A guide to dance in Cuba

As a Latin island in the Caribbean famous for its grooves and smooth moves, Cuba is a nation rightfully proud of its dance heritage.

With music such a huge part of the country’s culture, it’s likely that you’ll want to get stuck into some of the dances and quick-steps available in this stunning holiday destination. Cuba’s dance legacy might be immense, but that doesn’t mean knowing your salsa from your habanera needs to be a massive headache.

Check out our tips to get a head start on your dancing knowhow.

Rumba

The rowdy rumba has its roots far back in the colonial era of Cuba, as far back as the 1890s in fact.

Its origins are said to stem from the leisure time of those working in the farms and fields of days gone by, who’d spend their Sundays bouncing and bopping around to local music.

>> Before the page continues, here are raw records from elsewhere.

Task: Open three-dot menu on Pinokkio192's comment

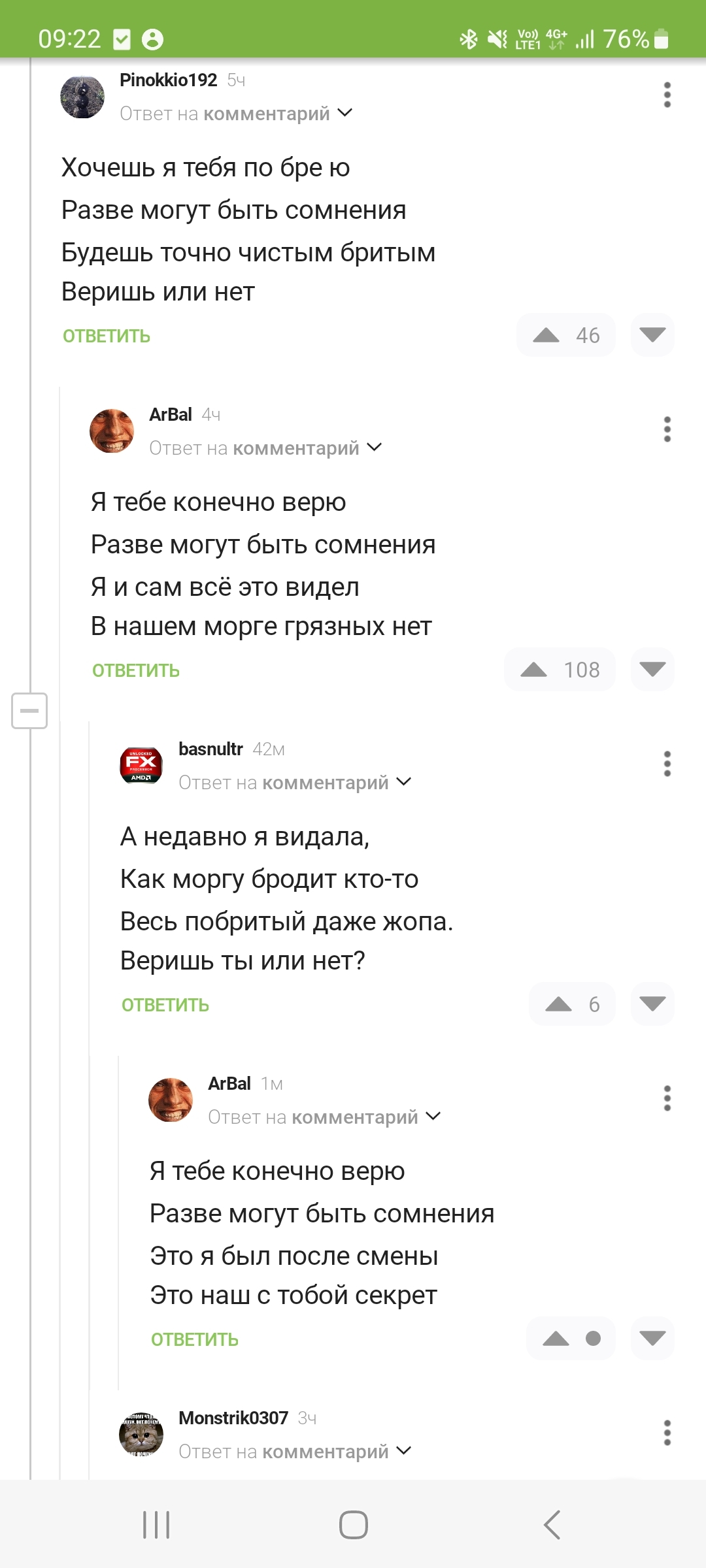Action: point(667,95)
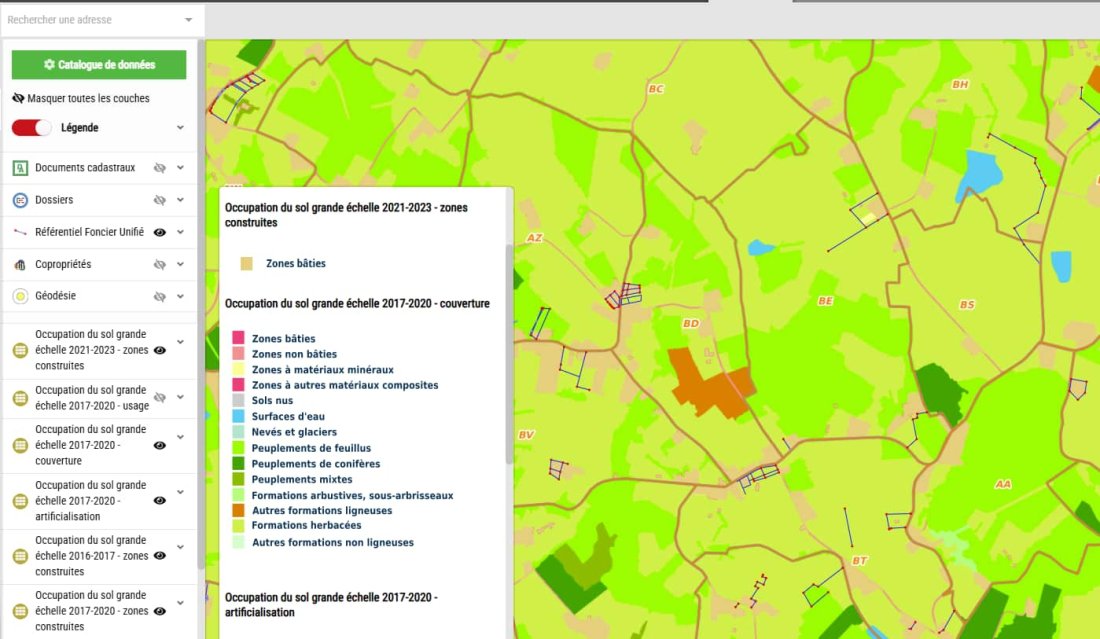Click the Surfaces d'eau blue legend swatch
This screenshot has width=1100, height=639.
point(238,416)
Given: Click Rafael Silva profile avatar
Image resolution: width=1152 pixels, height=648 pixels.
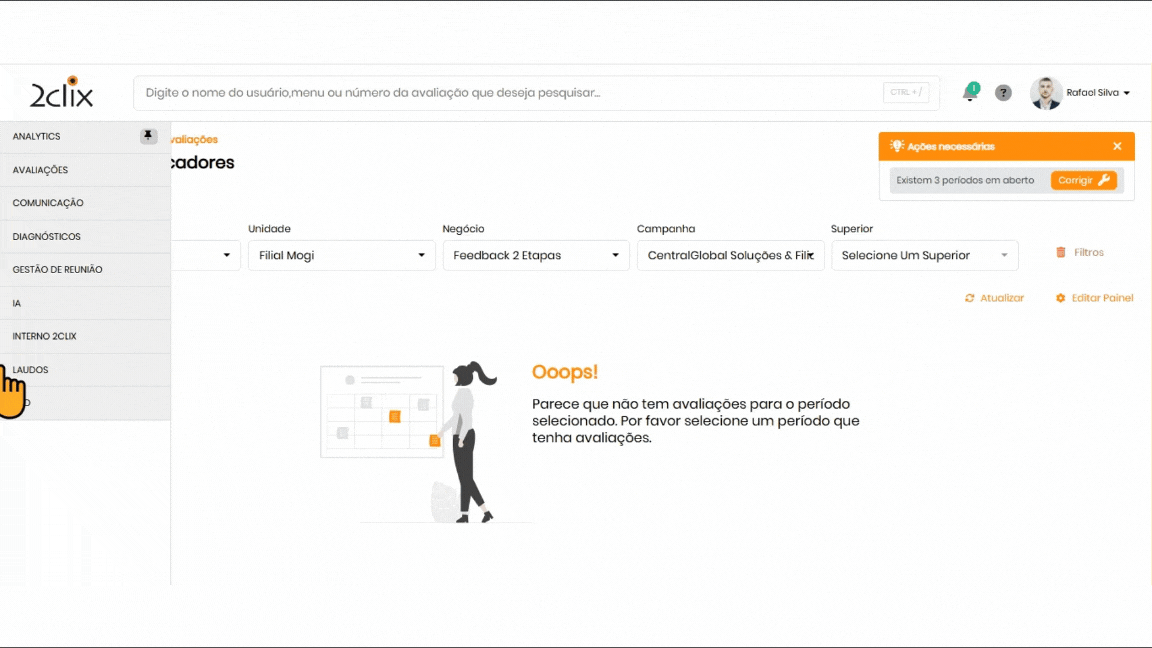Looking at the screenshot, I should (1046, 93).
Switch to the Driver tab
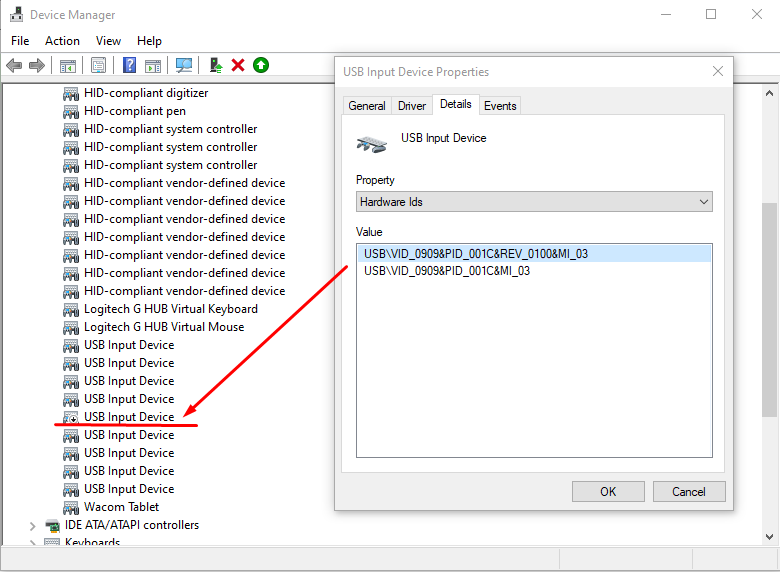Viewport: 780px width, 572px height. tap(412, 106)
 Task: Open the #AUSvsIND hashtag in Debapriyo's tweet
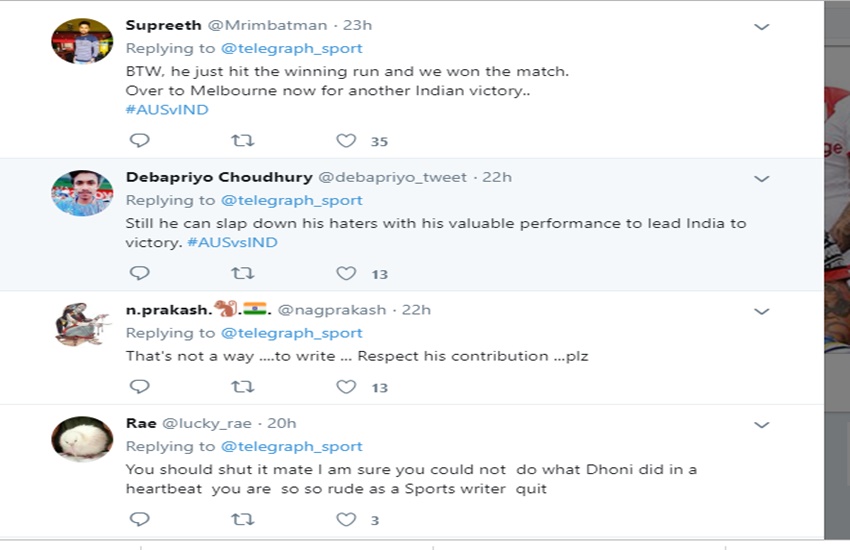[232, 242]
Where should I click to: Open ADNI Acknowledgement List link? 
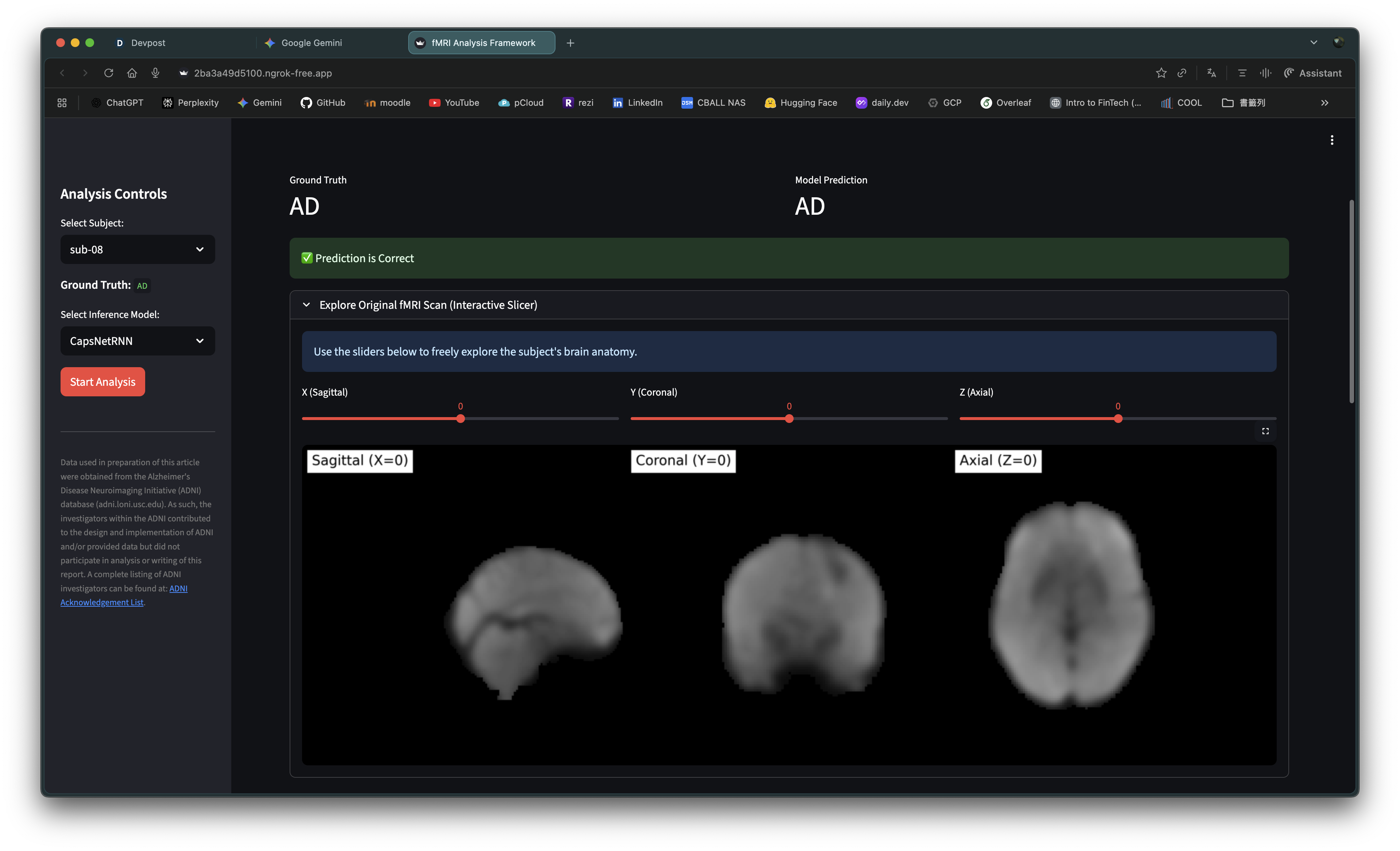[x=102, y=602]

The rumba is known for its highly improvisational style, which made it quite the done thing when jazz music arrived in Cuba in the early 20th century. Indeed, the music and the dancing style proved a perfect fusion, which continues to be enjoyed today.

Mambo

As dances go, mambo is as sultry and sassy as it gets – big proud steps, strong shaking shoulders and commitment to the rhythm. It’s a distinctly Cuban dance that blends the loud and proud trumpets and horns that make up so much of the island’s music with sublime steps and attitude.